Collected data entries:
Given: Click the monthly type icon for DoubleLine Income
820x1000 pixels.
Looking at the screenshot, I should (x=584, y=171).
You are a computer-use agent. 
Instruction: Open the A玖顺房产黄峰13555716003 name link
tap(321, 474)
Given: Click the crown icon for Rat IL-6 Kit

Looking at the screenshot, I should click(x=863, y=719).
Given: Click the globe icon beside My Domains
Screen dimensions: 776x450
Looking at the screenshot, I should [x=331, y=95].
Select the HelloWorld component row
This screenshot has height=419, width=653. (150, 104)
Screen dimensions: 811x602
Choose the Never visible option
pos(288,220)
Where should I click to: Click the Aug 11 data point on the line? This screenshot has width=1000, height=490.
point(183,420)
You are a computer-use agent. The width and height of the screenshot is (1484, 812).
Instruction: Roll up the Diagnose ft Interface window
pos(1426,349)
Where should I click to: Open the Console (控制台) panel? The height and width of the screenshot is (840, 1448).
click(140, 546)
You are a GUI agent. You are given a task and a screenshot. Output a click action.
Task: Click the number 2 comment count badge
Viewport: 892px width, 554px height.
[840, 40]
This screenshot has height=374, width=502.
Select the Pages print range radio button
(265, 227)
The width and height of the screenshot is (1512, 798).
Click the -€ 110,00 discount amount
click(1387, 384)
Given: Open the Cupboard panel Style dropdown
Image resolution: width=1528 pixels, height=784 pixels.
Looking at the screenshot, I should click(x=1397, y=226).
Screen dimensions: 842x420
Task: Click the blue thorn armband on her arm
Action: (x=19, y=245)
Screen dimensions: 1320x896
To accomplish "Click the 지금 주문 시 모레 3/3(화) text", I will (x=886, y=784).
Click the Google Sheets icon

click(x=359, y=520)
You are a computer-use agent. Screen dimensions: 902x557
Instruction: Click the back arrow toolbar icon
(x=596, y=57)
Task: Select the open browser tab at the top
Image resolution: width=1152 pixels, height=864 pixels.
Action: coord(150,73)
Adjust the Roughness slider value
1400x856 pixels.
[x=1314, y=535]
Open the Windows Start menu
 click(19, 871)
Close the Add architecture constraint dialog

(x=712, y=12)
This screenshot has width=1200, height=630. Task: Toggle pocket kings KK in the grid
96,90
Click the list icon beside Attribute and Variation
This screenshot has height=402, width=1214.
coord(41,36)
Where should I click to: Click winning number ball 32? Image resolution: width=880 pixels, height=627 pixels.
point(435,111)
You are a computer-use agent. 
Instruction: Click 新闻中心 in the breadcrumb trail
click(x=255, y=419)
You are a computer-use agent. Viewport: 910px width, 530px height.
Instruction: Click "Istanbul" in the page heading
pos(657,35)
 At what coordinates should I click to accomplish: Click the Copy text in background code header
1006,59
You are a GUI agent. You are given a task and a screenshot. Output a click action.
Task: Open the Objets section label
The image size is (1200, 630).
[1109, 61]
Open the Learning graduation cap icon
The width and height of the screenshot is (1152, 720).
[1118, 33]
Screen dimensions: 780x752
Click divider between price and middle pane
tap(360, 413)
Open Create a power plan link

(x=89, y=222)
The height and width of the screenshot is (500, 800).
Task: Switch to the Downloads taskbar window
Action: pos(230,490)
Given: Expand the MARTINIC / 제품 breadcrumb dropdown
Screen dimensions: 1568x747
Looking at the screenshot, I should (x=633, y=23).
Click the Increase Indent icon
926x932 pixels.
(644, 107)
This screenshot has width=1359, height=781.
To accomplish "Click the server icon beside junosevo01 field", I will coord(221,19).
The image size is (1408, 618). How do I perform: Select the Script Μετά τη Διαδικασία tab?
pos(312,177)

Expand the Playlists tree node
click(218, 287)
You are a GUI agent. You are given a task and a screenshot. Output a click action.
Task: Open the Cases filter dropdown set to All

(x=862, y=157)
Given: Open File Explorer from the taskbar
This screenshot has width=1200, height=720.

Task directions: All of the records should be transcribed exactly, with nothing left out.

Task output:
Given: Click the monthly type icon for DoubleLine Income
820x1000 pixels.
Looking at the screenshot, I should (x=584, y=171).
You are a computer-use agent. 
Instruction: Open the A玖顺房产黄峰13555716003 name link
tap(321, 474)
Given: Click the crown icon for Rat IL-6 Kit

Looking at the screenshot, I should click(x=863, y=719).
Given: Click the globe icon beside My Domains
Screen dimensions: 776x450
Looking at the screenshot, I should [x=331, y=95].
Select the HelloWorld component row
This screenshot has height=419, width=653. (150, 104)
Screen dimensions: 811x602
Choose the Never visible option
pos(288,220)
Where should I click to: Click the Aug 11 data point on the line? This screenshot has width=1000, height=490.
point(183,420)
You are a computer-use agent. The width and height of the screenshot is (1484, 812).
Instruction: Roll up the Diagnose ft Interface window
pos(1426,349)
Where should I click to: Open the Console (控制台) panel? The height and width of the screenshot is (840, 1448).
click(140, 546)
You are a GUI agent. You are given a task and a screenshot. Output a click action.
Task: Click the number 2 comment count badge
Viewport: 892px width, 554px height.
[840, 40]
This screenshot has height=374, width=502.
Select the Pages print range radio button
(265, 227)
The width and height of the screenshot is (1512, 798).
Click the -€ 110,00 discount amount
click(1387, 384)
Given: Open the Cupboard panel Style dropdown
Image resolution: width=1528 pixels, height=784 pixels.
Looking at the screenshot, I should click(x=1397, y=226).
Screen dimensions: 842x420
Task: Click the blue thorn armband on her arm
Action: (x=19, y=245)
Screen dimensions: 1320x896
To accomplish "Click the 지금 주문 시 모레 3/3(화) text", I will (x=886, y=784).
Click the Google Sheets icon

click(x=359, y=520)
You are a computer-use agent. Screen dimensions: 902x557
Instruction: Click the back arrow toolbar icon
(x=596, y=57)
Task: Select the open browser tab at the top
Image resolution: width=1152 pixels, height=864 pixels.
Action: coord(150,73)
Adjust the Roughness slider value
1400x856 pixels.
[x=1314, y=535]
Open the Windows Start menu
 click(19, 871)
Close the Add architecture constraint dialog

(x=712, y=12)
This screenshot has width=1200, height=630. Task: Toggle pocket kings KK in the grid
96,90
Click the list icon beside Attribute and Variation
This screenshot has height=402, width=1214.
coord(41,36)
Where should I click to: Click winning number ball 32? Image resolution: width=880 pixels, height=627 pixels.
point(435,111)
You are a computer-use agent. 
Instruction: Click 新闻中心 in the breadcrumb trail
click(x=255, y=419)
You are a computer-use agent. Viewport: 910px width, 530px height.
Instruction: Click "Istanbul" in the page heading
pos(657,35)
 At what coordinates should I click to accomplish: Click the Copy text in background code header
1006,59
You are a GUI agent. You are given a task and a screenshot. Output a click action.
Task: Open the Objets section label
The image size is (1200, 630).
[1109, 61]
Open the Learning graduation cap icon
The width and height of the screenshot is (1152, 720).
[1118, 33]
Screen dimensions: 780x752
Click divider between price and middle pane
tap(360, 413)
Open Create a power plan link

(x=89, y=222)
The height and width of the screenshot is (500, 800).
Task: Switch to the Downloads taskbar window
Action: pos(230,490)
Given: Expand the MARTINIC / 제품 breadcrumb dropdown
Screen dimensions: 1568x747
Looking at the screenshot, I should (x=633, y=23).
Click the Increase Indent icon
926x932 pixels.
(644, 107)
This screenshot has width=1359, height=781.
To accomplish "Click the server icon beside junosevo01 field", I will coord(221,19).
The image size is (1408, 618). How do I perform: Select the Script Μετά τη Διαδικασία tab?
pos(312,177)

Expand the Playlists tree node
click(218, 287)
You are a GUI agent. You are given a task and a screenshot. Output a click action.
Task: Open the Cases filter dropdown set to All

(x=862, y=157)
Given: Open File Explorer from the taskbar
This screenshot has width=1200, height=720.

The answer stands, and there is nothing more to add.